Séminaire de recherche

EXPÉRIENCES DE LANTICAPITALISME. ONTOLOGIES ET ÉPISTÉMOLOGIES.

Noël BARBE, chercheur au IIAC-LAHIC et Jean-Louis TORNATORE, professeur à l’Université de Bourgogne

2e et 4e vendredis du mois
de 10 h à 12 h les 8 et 22 janvier
de 9h à 11h à partir du 12 février
EHESS, salle 3, RdC, bât. Le France, 190-198 av de France 75013 Paris du 8 janvier 2016 au 10 juin 2016

Durant les années 1980, la critique sociale et politique est entrée dans une période de reflux. Ce fut un temps différemment nommé selon les postures des uns et des autres : temps de crise stratégique, d’historicité ou des visées émancipatrices ; temps de la négation de toute politique (Deleuze), temps des années d’hiver (Guattari), ou celui des adieux au prolétariat ou à la révolution. C’est la désirabilité même de la révolution qui fait problème écrit alors Foucault. Derrière ces façons de nommer le moment et de le caractériser, travaillent bien sûr des postures politiques différentes mais aussi des ressources théoriques tout aussi dissemblables.

Données recueillies
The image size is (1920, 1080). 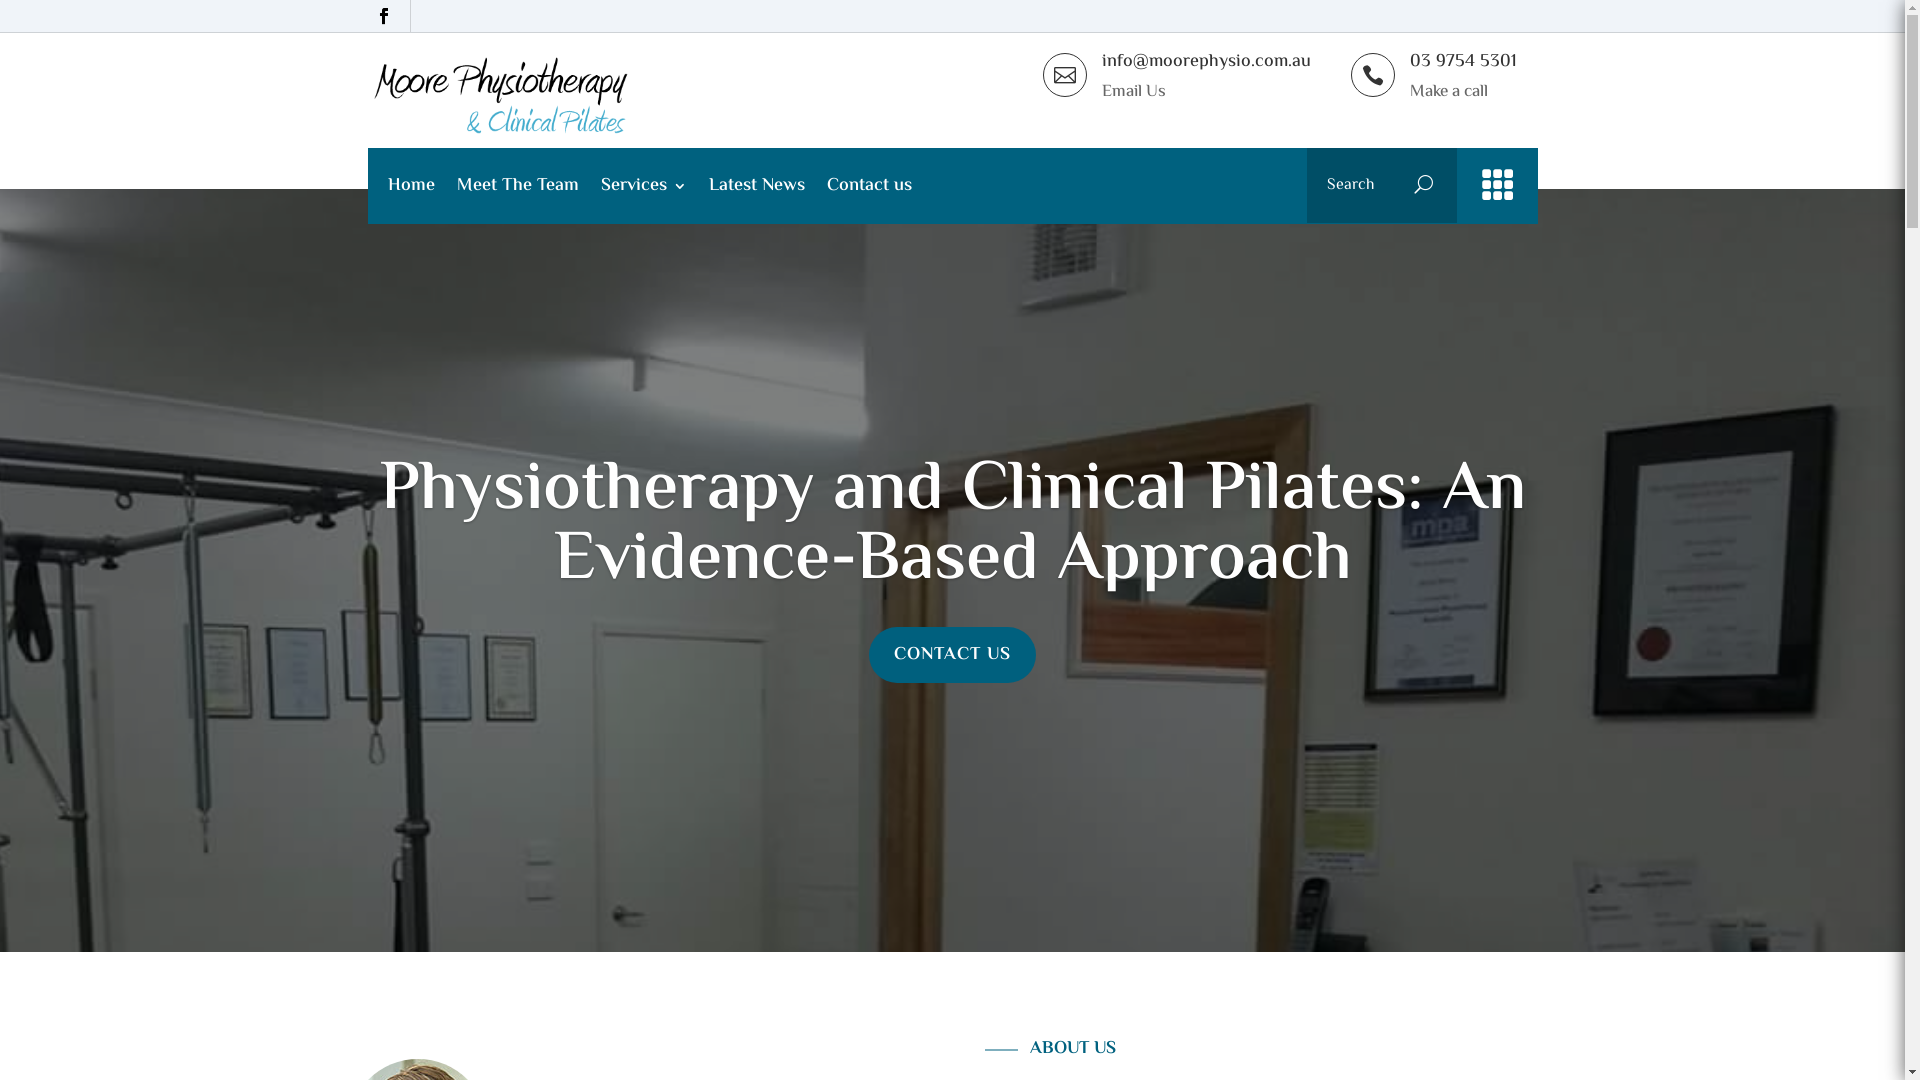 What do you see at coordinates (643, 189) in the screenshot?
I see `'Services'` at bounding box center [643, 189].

Consigne
Répondez brièvement à ces questions sur l'extrait :
(a) Dans quelle salle de l'EHESS le séminaire a-t-il lieu ?
(b) À quelle heure commencent les séances à partir du 12 février ?
(c) Comment Guattari nomme-t-il la période des années 1980 ?

Réponse
(a) Dans la salle 3, au rez-de-chaussée du bâtiment Le France, 190-198 avenue de France, 75013 Paris.
(b) À 9 h.
(c) Le temps des années d'hiver.